TL;DR: Think you have a hidden leak? Your water meter will settle it in about 15 minutes. Shut off every tap and water-using appliance, write down the meter reading, then wait without touching the water. If the number moves, something is leaking out of sight.
Key Takeaways
- The whole test takes about 15 minutes and costs you nothing.
- If the leak indicator is spinning, water is moving somewhere right now.
- Closing one valve tells you whether the leak is inside or underground.
- Some leaks are fine to chase yourself. Others are a job for a licensed plumber.
- The sooner you catch a slow leak, the less it touches your floors, drywall, and bill.
A Hidden Leak Gets More Expensive the Longer It Hides
Here is the frustrating part about leaks: most of them never make a sound. They seep behind a wall, under a slab, or along a buried line, running day and night quietly while you go about your week.
By the time you spot a stain on the ceiling or feel a soft patch in the floor, the cheap fix is long gone. What could have been a quick repair turns into drywall, flooring, and a much bigger headache.
You do not have to wait for that. Your water meter is already counting every drop that comes into the house, so it can call a leak’s bluff in minutes.
The 15-Minute Water Meter Test
Here is the whole thing, start to finish. No tools, no special skills, just you and the meter.
Step One: Shut Off Every Drop of Water
First, stop using water anywhere, inside and out. That means every tap, the dishwasher, the washing machine, the ice maker, and any irrigation timer ticking away in the background.
All of those pull water without anyone touching a handle.
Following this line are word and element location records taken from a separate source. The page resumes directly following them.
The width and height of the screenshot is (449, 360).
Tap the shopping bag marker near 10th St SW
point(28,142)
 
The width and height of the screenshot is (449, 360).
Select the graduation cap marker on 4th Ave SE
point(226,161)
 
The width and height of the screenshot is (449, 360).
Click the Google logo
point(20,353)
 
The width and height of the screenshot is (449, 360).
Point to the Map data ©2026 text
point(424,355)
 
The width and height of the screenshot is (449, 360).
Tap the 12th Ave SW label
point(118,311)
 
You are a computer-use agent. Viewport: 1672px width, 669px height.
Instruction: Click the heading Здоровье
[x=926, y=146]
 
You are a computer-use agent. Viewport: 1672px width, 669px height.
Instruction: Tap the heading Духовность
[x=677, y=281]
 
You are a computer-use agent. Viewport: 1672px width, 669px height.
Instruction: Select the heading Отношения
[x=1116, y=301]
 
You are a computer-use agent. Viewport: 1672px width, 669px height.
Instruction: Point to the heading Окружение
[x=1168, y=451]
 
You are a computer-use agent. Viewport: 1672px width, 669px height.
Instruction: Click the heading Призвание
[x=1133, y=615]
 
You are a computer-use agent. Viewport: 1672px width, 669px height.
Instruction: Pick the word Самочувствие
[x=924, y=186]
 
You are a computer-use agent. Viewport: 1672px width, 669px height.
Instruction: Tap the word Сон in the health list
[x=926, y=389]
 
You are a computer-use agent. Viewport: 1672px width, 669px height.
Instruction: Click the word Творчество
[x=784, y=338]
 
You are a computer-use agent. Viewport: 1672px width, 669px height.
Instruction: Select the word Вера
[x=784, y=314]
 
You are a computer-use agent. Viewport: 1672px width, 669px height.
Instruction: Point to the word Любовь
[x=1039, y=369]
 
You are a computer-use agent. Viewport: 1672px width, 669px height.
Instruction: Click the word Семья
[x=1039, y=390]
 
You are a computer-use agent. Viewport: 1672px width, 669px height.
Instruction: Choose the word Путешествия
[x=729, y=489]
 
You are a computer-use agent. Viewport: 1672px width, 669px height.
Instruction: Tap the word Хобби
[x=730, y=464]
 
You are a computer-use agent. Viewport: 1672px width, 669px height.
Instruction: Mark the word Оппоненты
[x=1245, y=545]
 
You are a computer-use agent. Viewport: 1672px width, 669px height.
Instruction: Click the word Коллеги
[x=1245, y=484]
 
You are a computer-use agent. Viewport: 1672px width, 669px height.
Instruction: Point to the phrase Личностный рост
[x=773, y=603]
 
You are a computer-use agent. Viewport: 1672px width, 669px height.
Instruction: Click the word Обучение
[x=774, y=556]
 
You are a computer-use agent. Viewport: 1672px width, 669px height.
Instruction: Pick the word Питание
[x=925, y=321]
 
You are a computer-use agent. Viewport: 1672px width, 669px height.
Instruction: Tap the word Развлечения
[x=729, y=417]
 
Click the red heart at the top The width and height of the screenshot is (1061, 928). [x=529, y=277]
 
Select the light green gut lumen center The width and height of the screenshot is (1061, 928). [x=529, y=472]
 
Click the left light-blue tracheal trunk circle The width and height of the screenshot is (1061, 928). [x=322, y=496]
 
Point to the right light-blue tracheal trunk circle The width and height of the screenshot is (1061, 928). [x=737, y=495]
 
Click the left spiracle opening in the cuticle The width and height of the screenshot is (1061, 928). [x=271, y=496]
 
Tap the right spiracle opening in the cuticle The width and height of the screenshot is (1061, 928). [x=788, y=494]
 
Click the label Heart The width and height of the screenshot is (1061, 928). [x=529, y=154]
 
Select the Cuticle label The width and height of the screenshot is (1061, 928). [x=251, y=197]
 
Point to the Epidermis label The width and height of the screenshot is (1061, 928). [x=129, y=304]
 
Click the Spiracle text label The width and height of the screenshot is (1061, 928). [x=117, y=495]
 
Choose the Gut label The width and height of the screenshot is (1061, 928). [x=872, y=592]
Leave one running, and the test will look like a leak when nothing is actually wrong.
Once the house goes quiet, you are ready to read the meter.
Pro Tip: Your sprinkler timer and fridge ice maker both count as water use. Switch them off before you start, or you will chase a leak that is not there.
Step Two: Find and Read Your Water Meter
Your meter usually sits in a covered box near the property line or where the main line enters the house. Pop the lid and look at the dial face.
Write down the exact reading. Then look for the little leak indicator, often a tiny triangle, star, or dial that spins whenever water is moving.
If that indicator is turning while every tap in the house is off, water is going somewhere it should not. That is your first real clue.
Pro Tip: Snap a photo of the reading with your phone before you walk away. No squinting later, no guessing whether the numbers really moved.
Step Three: Wait 15 Minutes, Then Read Again
Leave the water off and give it about 15 minutes. No flushing, no quick hand-wash, nothing.
Come back and read the meter again. If the number climbed or that little indicator nudged at all, water left the system while nothing was running.
A still meter is great news. A meter that moved means it is time to track down where.
Inside or Underground? One Valve Tells You
A moving meter proves there is a leak. It does not tell you where, but one more step narrows it down fast.
Close the main shut-off valve where water enters the house, then watch the meter again. If it stops, the leak is inside, past that valve. If it keeps creeping, the leak is on the underground service line between the meter and the house.
That underground split matters around here. In South Surrey’s high-pressure zones, older fittings and service lines take a constant beating, and a buried leak can run unseen for a very long time.
What the Meter Test Usually Confirms
The meter is the proof. These are the everyday hints that send most people out to check it in the first place:
- A water bill that crept up even though nothing about your week changed.
- The faint hiss of running water when the house is dead quiet.
- A warm spot on the floor, which can mean a hot-water line is leaking.
- Damp or musty patches creeping along a wall, ceiling, or baseboard.
Any one of those, plus a meter that moved, is enough to act on.
When to Call Us
Running the test is safe for anyone. Fixing what it turns up is sometimes another story.
- If the meter keeps moving after you close the main valve, the leak is on the underground service line. That is licensed-trade work, not a Saturday project.
- Anything behind a wall, under a slab, or past the shut-off valve lands on our side of the line, not yours.
- Not sure which valve is even the main one? That alone is a perfectly good reason to call. We will walk you through it before you go near a wrench.
The Bottom Line
A hidden leak does its real damage out of sight, but your water meter takes that hiding spot away. Fifteen minutes and one valve check will tell you whether water is escaping, and roughly where it is going.
When the meter points to something you cannot reach, that is exactly the moment a local, licensed plumber earns the call.